Original post by FXLander

So we must have $a^2 + b^2 = 3k$ for some integer k. Therefore a^2/3 + b^2/3 = k and since a and b are natural numbers and k is an integers it follows that 3|a and 3|b, therefore 9 divides a^2 and b^2.

Your reasoning is dodgy here. You need to think what remainders squares can leave mod 3. Certainly 1+2 is divisible by 3 without 1 and 2 being divisible by 3. You need to show this can't happen though when we're discussed squares.

Reply 2

FXLander

Original post by RichE

The remainders a square can leave mod 3 are 0 or 1. So in order for a^2 +b^2 to be 0 mod 3, both a^2 and b^2 must be divisible by 3. But how do I show that 9|a^2 and 9|b^2?

Reply 3

RichE

Original post by FXLander

The remainders a square can leave mod 3 are 0 or 1. So in order for a^2 +b^2 to be 0 mod 3, both a^2 and b^2 must be divisible by 3. But how do I show that 9|a^2 and 9|b^2?

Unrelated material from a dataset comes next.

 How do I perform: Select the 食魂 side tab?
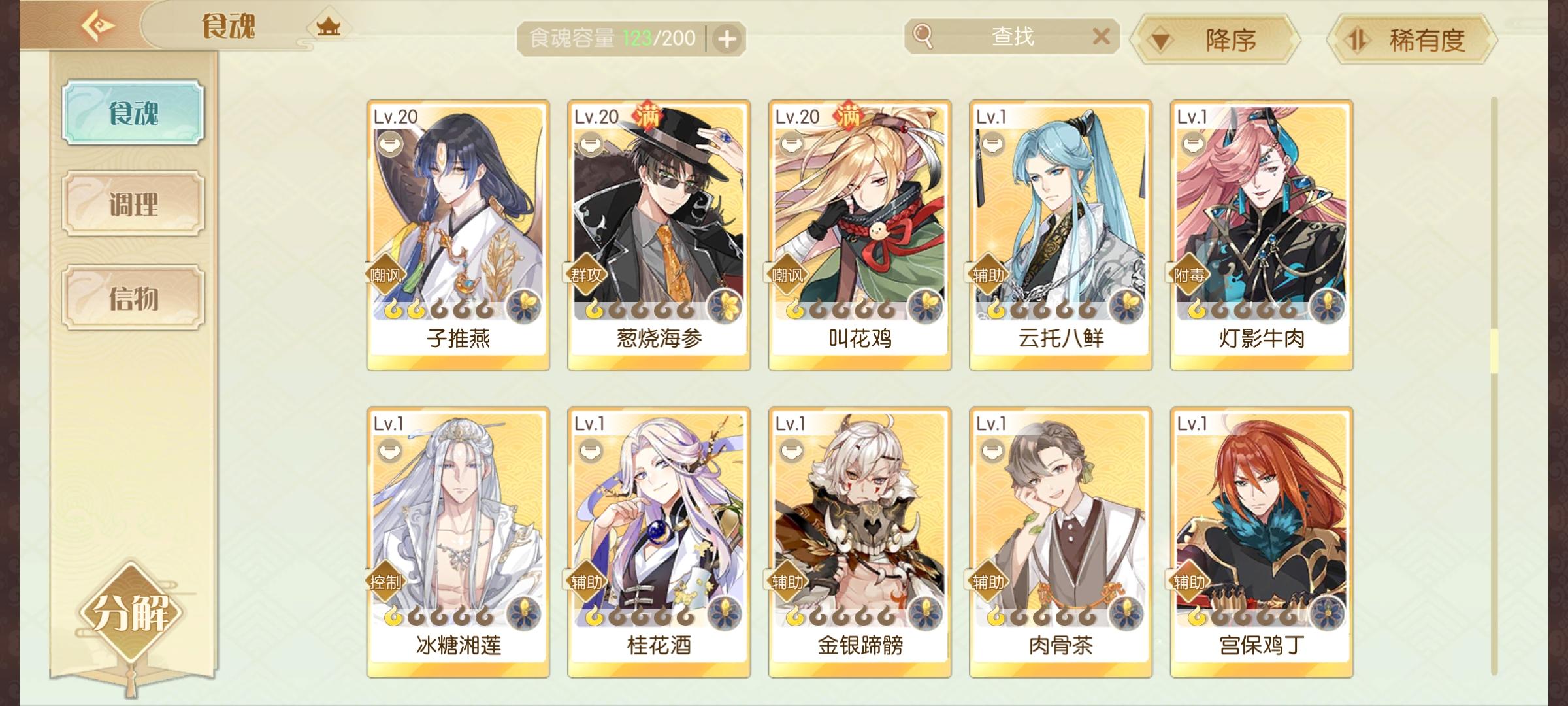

If a^2 is a multiple of 3 what can you say about a?

Reply 4

FXLander

Original post by RichE

If a^2 is a multiple of 3 what can you say about a?

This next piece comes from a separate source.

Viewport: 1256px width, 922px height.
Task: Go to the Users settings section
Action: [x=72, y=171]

If a^2 is a multiple of 3 then a^2 = 3k for some integer k. So a = sqrt(3k). Now since a is a natural number we must have k = 3m^2 for some integer m. Therefore a = 3m, and a is a multiple of three so 9|a^2.

Reply 5

Zacken

Original post by FXLander

That works, but a little stronger than you need. Are you familiar with Euclids Lemma? That gives you 3 | a^2 => 3 | a immediately.

Reply 6

FXLander

Original post by Zacken

That works, but a little stronger than you need. Are you familiar with Euclids Lemma? That gives you 3 | a^2 => 3 | a immediately.

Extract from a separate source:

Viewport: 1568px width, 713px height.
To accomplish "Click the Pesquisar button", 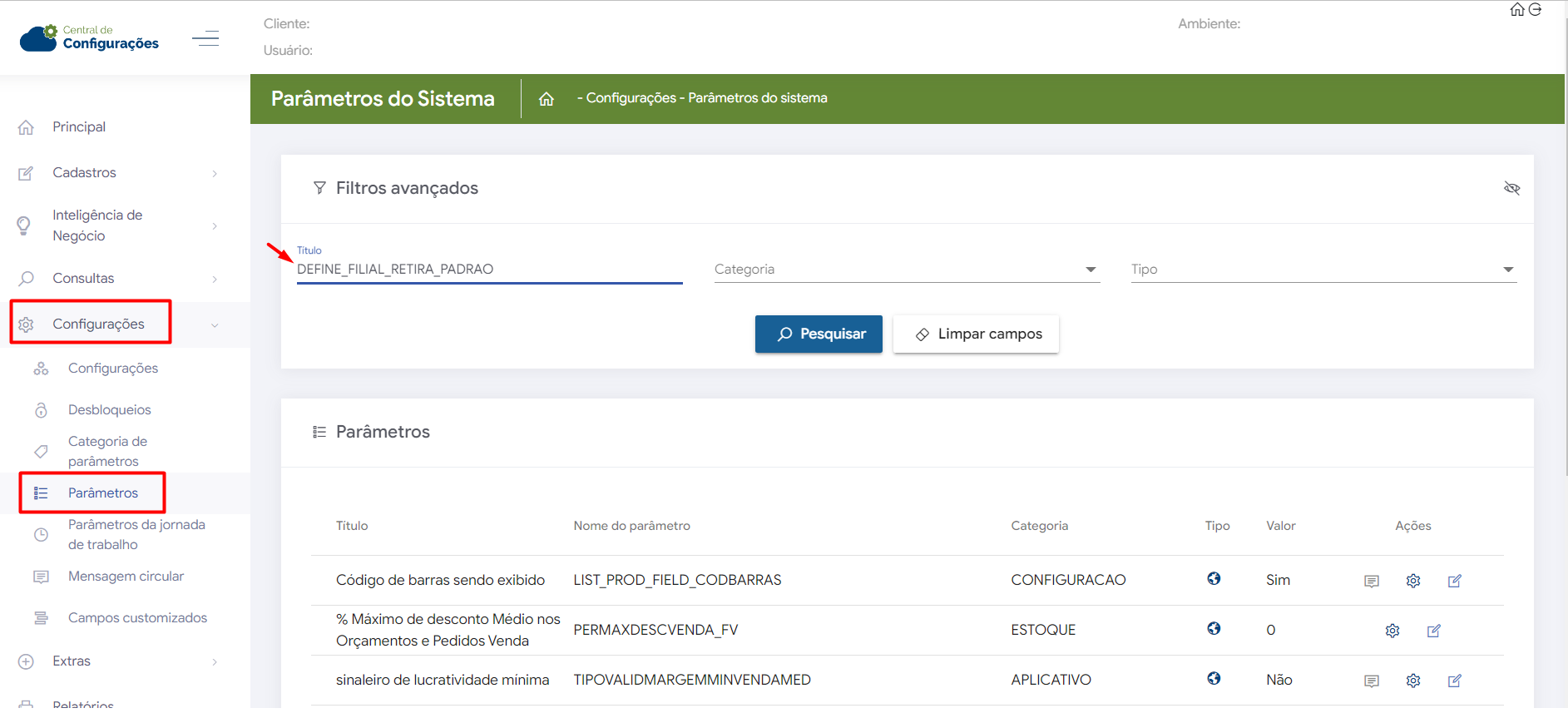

I didn't think of that! When using a lemma in a proof, do you just write something like: "Since 3|a^2, 3|a by Euclid's Lemma..."

Reply 7

Zacken

Original post by FXLander

I didn't think of that! When using a lemma in a proof, do you just write something like: "Since 3|a^2, 3|a by Euclid's Lemma..."

That's fine, yeah.

Reply 8

FXLander

So here is my corrected proof:

Since a^2+b^2 is divisible by 21, a^2 + b^2 must be divisible by 3 and by 7.

The possible residues a square number can leave mod 3 are: 0,1. It follows that a^2 and b^2 must both be divisible by 3.

The possible residues a square number can leave mod 7 are: 0,1,2,4. It follows that a^2 and b^2 must both be divisible by 7.

Using Euclid's Lemma 3|a^2 => 3|a and 7|a^2=>7|a. The same can be shown for b.

Therefore 9|a^2,b^2 and 49|a^2,b^2.

Since 49 divides a^2 and b^2 it must divide a^2+b^2. Since 9 divides a^2 and b^2 it must divide a^2 +b^2.

Finally because a^2 +b^2 is divisible by 9 and 49 it must also be divisible by 9*49 =441.

Reply 9

Zacken

Original post by FXLander

Finally because a^2 +b^2 is divisible by 9 and 49 it must also be divisible by 9*49 =441.

Well, 3 | 12 and 6 | 12 but 3 * 6 doesn't divide 12. You ought to mention gcd(9,49) = 1.

Reply 10

Integer123

Original post by RichE

If a^2 is a multiple of 3 what can you say about a?

Is a possible way to say that if a^2 has a factor of 3 then since a is an integer and 3 is prime, it cannot be created via squaring to appear in a^2 without already being in a, and so a is also a multiple of 3?